En outre, la transparence exige une forme d’exhaustivité. Or, les liens de l’EUCEB avec l’industrie des laines minérales ne sont que partiellement évoqués. L’EUCEB omet de préciser sur son site Internet que son adresse physique n’est autre que celle de l’EURopean Insulation Manufacturers Association (EURIMA), l’association professionnelle des fabricants de laines minérales. Toutefois, on leur sera gréé d’avoir des numéros de téléphone distincts…

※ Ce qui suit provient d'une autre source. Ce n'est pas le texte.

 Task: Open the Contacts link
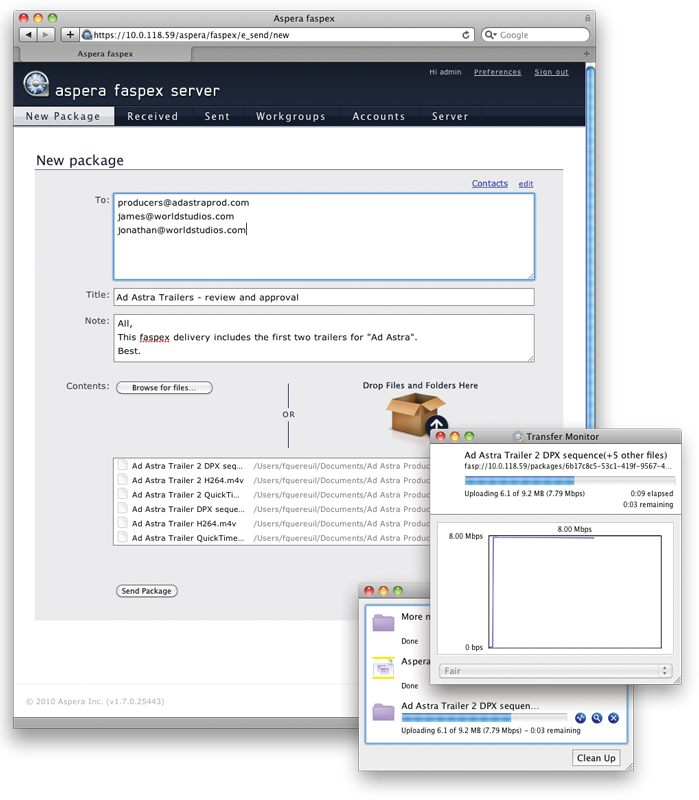click(x=489, y=184)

Car l’EURIMA n’est autre que le lobby des industriels des laines minérales. Fondé en 1950, son but est de défendre les intérêts des fabricants auprès du Parlement européen. Evidemment, son Management Board se compose de représentants des industriels, pour la plupart des cadres de très haut niveau, voire des dirigeants de sociétés membres comme Emmanuel Normant (directeur général d’Isover), Christian Michel (directeur général d’URSA Insulation) ou encore Tony Robson (chief executive officer de Knauf Insulation). Sa présidence est détenue par un spécialiste du lobbying, Pascal Eveillard, directeur « construction durable, affaires publiques et stratégie de communication » d’Isover.
L’EURIMA publie également les noms et postes de son équipe, pour la plupart des spécialistes des relations institutionnelles. Mais là encore la transparence est partielle, notamment en ce qui concerne les parcours de ces individus, et en particulier celui de Jan te Bos, le directeur général. Ce lobbyiste de nationalité néerlandaise a la particularité d’avoir occupé, par le passé, le poste d’advocacy director de PlasticsEurope, une association professionnelle qui défend les intérêts des fabricants de matériaux à base de plastique – dont des fabricants d’isolants en polystyrène – principaux concurrents des laines minérales. Bonjour le mélange des genres…
De même, la composition de l’équipe de gestion révèle une autre information intéressante. En effet, le profil d’Alain Herssens précise que ce dernier est « coordinator technical committee EUCEB ». Ainsi, cela signifie qu’un cadre de l’EURIMA est spécifiquement chargé de la coordination entre cette dernière et l’EUCEB. Encore une fois, où est l’indépendance annoncée ?
En conséquence, la relation entre l’EURIMA et l’EUCEB pourrait être qualifiée d’incestueuse. Or, à l’heure où la France se décide à poursuivre les responsables du scandale de l’amiante, il est intéressant d’analyser que des montages du type de ce qu’a été le Comité Permanent Amiante (CPA) dans les années 1980 et 1990 continuent d’exister. Ainsi, la soi-disant transparence promue par l’EURIMA et l’EUCEB n’est que trop partielle et partiale. Autant dire une nouvelle forme de manipulation.